Written problem: Continue the consultancy's terms of business shown below, starting right after their last sentence.

Be Brilliant Consultancy Ltd Terms of Business
By engaging with any of our services, by sale or acceptance of any services, you agree to our comprehensive Terms of Business, which outline the conditions of our professional relationship and ensure a transparent, mutually beneficial partnership.
1. Definitions
For the purposes of these Terms, the following definitions apply:
- "Services": The consultancy, courses, workshops, and paid support provided by Be Brilliant Consultancy Ltd.
- "Client": The individual or organisation engaging Be Brilliant Consultancy Ltd for services.
- "Confidential Information": All information disclosed during the engagement, including business strategies, proprietary information, and any other sensitive information.
2. Introduction
These Terms of Business ("Terms") constitute a legally binding agreement between Be Brilliant Consultancy Ltd ("we," "us," "our") and the Client ("you," "your"). By engaging our services, you agree to comply with and be bound by these Terms. In the absence of a signed contract, these Terms shall take precedence and be legally binding.
3. Services
3.1 Scope of Services
Be Brilliant Consultancy Ltd provides a comprehensive range of consultancy services related to marketing and leadership growth, development, and transformation. This includes, but is not limited to, strategic advice, skills assessment, team development, mentoring, and the implementation of marketing systems and processes.
3.2 Courses and Workshops
We offer bespoke courses and workshops designed to enhance the marketing and leadership capabilities within your organisation.
3.3 Paid Support
Our paid support services encompass ongoing mentoring, strategic consulting, and customised consultancy packages tailored to meet your specific organisational needs.
4. Engagement and Scope of Work
4.1 Proposal and Acceptance
Prior to commencing any project, we will provide a detailed proposal outlining the scope of work, deliverables, timeline, and fees. Engagement is confirmed upon written acceptance of the proposal by the Client.
4.2 Changes to Scope
Any modifications to the agreed scope of work must be documented and mutually agreed upon in writing. Additional fees may apply for changes or additions to the original scope.
5. Fees and Payment
5.1 Fee Structure
Our fees are outlined in the proposal and may be structured as fixed rates, hourly rates, or retainers, depending on the nature of the services provided.
5.2 Invoicing and Payment Terms
Invoices will be issued according to the schedule outlined in the proposal. Payment terms are net 30 days from the date of the invoice, unless otherwise stated.

Dataset:
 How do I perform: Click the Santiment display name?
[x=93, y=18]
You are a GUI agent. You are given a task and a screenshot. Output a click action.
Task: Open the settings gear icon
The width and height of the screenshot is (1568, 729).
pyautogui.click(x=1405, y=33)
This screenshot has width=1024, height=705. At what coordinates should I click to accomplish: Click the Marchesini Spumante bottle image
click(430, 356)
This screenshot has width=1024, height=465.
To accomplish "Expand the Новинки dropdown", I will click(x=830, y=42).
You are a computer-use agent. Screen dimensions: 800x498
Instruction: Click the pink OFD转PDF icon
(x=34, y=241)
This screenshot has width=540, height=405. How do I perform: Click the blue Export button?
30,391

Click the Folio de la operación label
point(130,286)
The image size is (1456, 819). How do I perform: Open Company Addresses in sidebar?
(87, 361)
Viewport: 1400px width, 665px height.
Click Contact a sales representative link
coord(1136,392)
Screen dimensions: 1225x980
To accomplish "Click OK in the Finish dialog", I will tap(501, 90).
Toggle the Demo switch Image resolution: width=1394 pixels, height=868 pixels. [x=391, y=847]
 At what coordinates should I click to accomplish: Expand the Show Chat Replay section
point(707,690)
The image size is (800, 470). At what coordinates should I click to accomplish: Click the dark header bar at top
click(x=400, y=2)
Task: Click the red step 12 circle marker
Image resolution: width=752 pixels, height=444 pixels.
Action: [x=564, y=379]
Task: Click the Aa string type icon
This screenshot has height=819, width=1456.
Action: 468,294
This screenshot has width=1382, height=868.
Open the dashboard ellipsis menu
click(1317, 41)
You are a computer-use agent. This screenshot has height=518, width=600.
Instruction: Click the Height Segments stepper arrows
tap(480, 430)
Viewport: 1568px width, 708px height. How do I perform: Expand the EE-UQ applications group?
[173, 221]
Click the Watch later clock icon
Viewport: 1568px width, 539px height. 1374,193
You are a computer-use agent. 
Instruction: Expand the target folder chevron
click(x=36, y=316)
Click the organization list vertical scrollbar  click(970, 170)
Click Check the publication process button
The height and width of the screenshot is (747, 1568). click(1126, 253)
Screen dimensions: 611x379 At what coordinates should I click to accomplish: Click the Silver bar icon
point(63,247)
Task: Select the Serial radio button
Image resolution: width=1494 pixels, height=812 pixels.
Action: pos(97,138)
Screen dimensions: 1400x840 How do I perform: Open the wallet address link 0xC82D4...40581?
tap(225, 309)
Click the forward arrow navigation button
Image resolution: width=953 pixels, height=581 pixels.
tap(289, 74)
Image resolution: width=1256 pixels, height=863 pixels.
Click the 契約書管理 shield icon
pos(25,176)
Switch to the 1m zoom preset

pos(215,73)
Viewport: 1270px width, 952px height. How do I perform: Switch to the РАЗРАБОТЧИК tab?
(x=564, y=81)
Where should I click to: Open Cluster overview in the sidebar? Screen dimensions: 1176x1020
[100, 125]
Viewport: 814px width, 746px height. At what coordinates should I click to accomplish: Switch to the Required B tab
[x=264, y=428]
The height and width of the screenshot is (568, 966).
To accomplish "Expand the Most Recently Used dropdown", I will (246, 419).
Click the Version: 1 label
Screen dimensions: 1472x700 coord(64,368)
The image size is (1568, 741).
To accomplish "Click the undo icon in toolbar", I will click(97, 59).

Answer to this problem:
5.3 Late Payments
In the event that an invoice is not paid within the agreed payment terms:
- A one-off late fee of £500 will be applied.
- Interest will be charged at the standard Bank of England rate.
- We reserve the right to remove any previously imposed and agreed fee reductions, and the full price will be charged for all services rendered.
5.4 Non-Payment Procedure
If an invoice remains unpaid:
- 7 Days After Due Date: A reminder will be sent, and services may be suspended until payment is received. The Client will be notified of the potential for service suspension.
- 14 Days After Due Date: If payment is still not received, the agreement will be terminated. All fees for services provided up to the date of termination will remain due. We reserve the right to revoke any licensing and remove any products delivered under the agreement with immediate effect.
- 28 Days After Due Date: If payment remains unpaid after 28 days, we will take the unpaid invoice to small claims court or instruct legal proceedings depending on the amount due. All legal costs incurred in the recovery of the debt will be sought from the Client.
5.5 Expenses
Any expenses incurred during the provision of services, such as travel, accommodation, and materials, will be billed to the Client at cost, unless otherwise agreed in writing.
5.6 Fee Review and Adjustments
Fees are subject to annual review, and we reserve the right to increase our fees after each 12-month period and/or with 30 days' notice. Fee increases due to late payments are effective immediately upon breach of payment terms.
6. Client Obligations
6.1 Payment
The Client is obligated to pay all invoices on time according to the payment terms specified in the proposal and these Terms.
6.2 Information and Access
The Client agrees to provide all necessary information, resources, and access required for the successful completion of the project. Delays in providing such information or access may impact the project timeline and deliverables.
6.3 Decision-Making
The Client will designate a primary point of contact responsible for making decisions and providing approvals in a timely manner to avoid project delays.
6.4 Compliance
The Client agrees to comply with all applicable laws and regulations related to the services provided.
6.5 Conduct
The Client agrees to treat our team with respect and professionalism at all times. Abuse, harassment, or any unlawful acts towards our team or in relation to the services provided will result in immediate termination of the agreement.
7. Obligations of Be Brilliant Consultancy Ltd
7.1 Provision of Services
Be Brilliant Consultancy Ltd agrees to provide the services outlined in the proposal with reasonable skill, care, and diligence, in accordance with industry standards and best practices.
7.2 Professional Conduct
We commit to conducting our services in a professional and ethical manner, ensuring that our actions and advice are in the best interests of the Client.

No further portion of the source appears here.